Consigne 1: Traduisez en anglais la phrase suivante de l'extrait : « Par un mémoire en défense, enregistré le 24 novembre 2021, le ministre de l'économie, des finances et de la relance conclut au rejet de la requête. »
Consigne 2: Récrivez le passage de l'extrait allant de "- l'EURL Les Etangs Collevillais n'est" à "y est décrite.", en remplaçant "décision de rescrit" par "prise de position formelle".
Consigne 3: Résumez l'extrait en deux phrases, s'il vous plaît.

Extrait:
<<<<
Par un mémoire en défense, enregistré le 24 novembre 2021, le ministre de l'économie, des finances et de la relance conclut au rejet de la requête.

Il soutient que :

- en ce qu'elles concernent les rappels de taxe sur la valeur ajoutée mis à la charge de l'EURL Les Etangs Collevillais au titre de la période allant du 1er janvier 2013 au 31 décembre 2015, les conclusions de la requête doivent être limitées à un montant de 92 212 euros, en droits et pénalités, qui correspond aux seules conséquences de la remise en cause du taux réduit de taxe sur la valeur ajoutée, le chef de rectification, notifié par ailleurs, afférent à la remise en cause d'une déduction de taxe n'étant pas contesté ; pour le surplus du litige, seule une présentation détaillée de la taxe sur la valeur ajoutée dont l'EURL Les Etangs Collevillais s'estime mensuellement redevable au titre des périodes contestées permettrait de chiffrer le montant de la taxe qui lui serait restituable pour le cas où il serait fait droit à son argumentation ;

- contrairement à ce qu'elle soutient dans sa requête, l'EURL Les Etangs Collevillais s'était prévalue, devant le tribunal administratif, des dispositions de l'article 278 bis du code général des impôts, sans toutefois préciser expressément le taux réduit qu'elle entendait revendiquer en application de ces dispositions, qui prévoyaient un taux de 7,7 % jusqu'au 1er janvier 2014, puis de 10 % à compter de cette date, mais n'a pas invoqué, avant l'instance d'appel, le bénéfice du taux dit " super réduit ", de 5,5 %, prévu à l'article 278-0 bis de ce code, même si c'est ce dernier taux dont l'EURL Les Etangs Collevillais a fait application à l'occasion de la vente de ses cartes de pêche ;

- la présentation, à laquelle se livre l'EURL Les Etangs Collevillais, de ses conditions d'exploitation ne correspond pas aux constatations effectuées par la vérificatrice au cours du contrôle dont cette société a fait l'objet ; il est, en effet, apparu que cette société a, au cours de la période vérifiée, soumis à la taxe sur la valeur ajoutée, au taux " super réduit " de 5,5 %, non seulement les ventes de truites à emporter, mais aussi les ventes de cartes de pêche à la truite, enregistrées en tant que telles dans sa comptabilité ; si les prix de ces deux prestations ne sont pas rigoureusement identiques, il sont, il est vrai, comparables, la seule différence résidant dans la remise accordée pour l'achat de 4 kg de truites à pêcher, c'est-à-dire d'une carte de pêche à la journée ; cependant, le prix payé par le client dépend du tarif de la carte qu'il a achetée, lequel détermine le poids du poisson déversé dans l'étang, qui est imposé par la société, et ne dépend pas du poids du poisson effectivement pêché, en définitive, par ce client, d'ailleurs sujet à l'aléa inhérent à ce mode de capture ; en outre, le contrôle a permis d'établir que l'activité principale exercée par l'EURL Les Etangs Collevillais consiste en l'exploitation d'étangs de pêche, ses recettes étant principalement tirées de la vente de cartes de pêche à la demi-journée ou à la journée à des particuliers ou à des groupes, associations ou comités d'entreprise ; compte-tenu de ces conditions d'exploitation, telles que constatées sur place par le service, la vente de cartes de pêche, pratiquée par l'EURL Les Etangs Collevillais, au cours de la période vérifiée comme des périodes suivantes, ne peut être regardée, pour la détermination du taux de taxe sur la valeur ajoutée applicable, comme une vente directe de produits de pisciculture non transformés ou de produits destinés à l'alimentation humaine, éligibles au taux réduit ou " super réduit ", mais doit s'analyser comme une prestation de service soumise au taux normal de taxe ;

- contrairement à ce que soutient l'EURL Les Etangs Collevillais, cette analyse ne méconnaît pas le principe de neutralité de la taxe sur la valeur ajoutée, dès lors qu'elle ne conduit pas à donner, pour l'établissement de la taxe, un sort différent à deux activités similaires ;

- l'EURL Les Etangs Collevillais n'apporte, en tout état de cause, aucun élément au soutien de son allégation selon laquelle des concurrents se verraient appliquer le taux réduit de taxe sur la valeur ajoutée à raison d'opérations comparables à celles qu'elle réalise et alors même qu'ils adopteraient des conditions d'exploitation identiques ;

- l'EURL Les Etangs Collevillais n'est pas fondée à invoquer, sur le fondement de l'article L. 80 A du livre des procédures fiscales, la décision de rescrit (RES n° 2012/28 (TCA) du 17 avril 2012), dans les prévisions de laquelle elle n'entre pas pour exercer une activité différente de celle qui y est décrite.
>>>>
Données fournies:
<<<<
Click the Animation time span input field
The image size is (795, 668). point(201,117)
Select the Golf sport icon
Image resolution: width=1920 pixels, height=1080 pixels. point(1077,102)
>>>>
Réponse 1: In a defense brief registered on November 24, 2021, the Minister of the Economy, Finance and Recovery seeks dismissal of the petition.

Réponse 2:
- l'EURL Les Etangs Collevillais n'est pas fondée à invoquer, sur le fondement de l'article L. 80 A du livre des procédures fiscales, la prise de position formelle (RES n° 2012/28 (TCA) du 17 avril 2012), dans les prévisions de laquelle elle n'entre pas pour exercer une activité différente de celle qui y est décrite.

Réponse 3: Dans un mémoire en défense enregistré le 24 novembre 2021, le ministre de l'économie, des finances et de la relance conclut au rejet de la requête de l'EURL Les Etangs Collevillais. Il soutient notamment que la vente de cartes de pêche par cette société doit s'analyser comme une prestation de service soumise au taux normal de taxe sur la valeur ajoutée, que cette analyse ne méconnaît pas le principe de neutralité et que la société n'est pas fondée à invoquer la décision de rescrit du 17 avril 2012.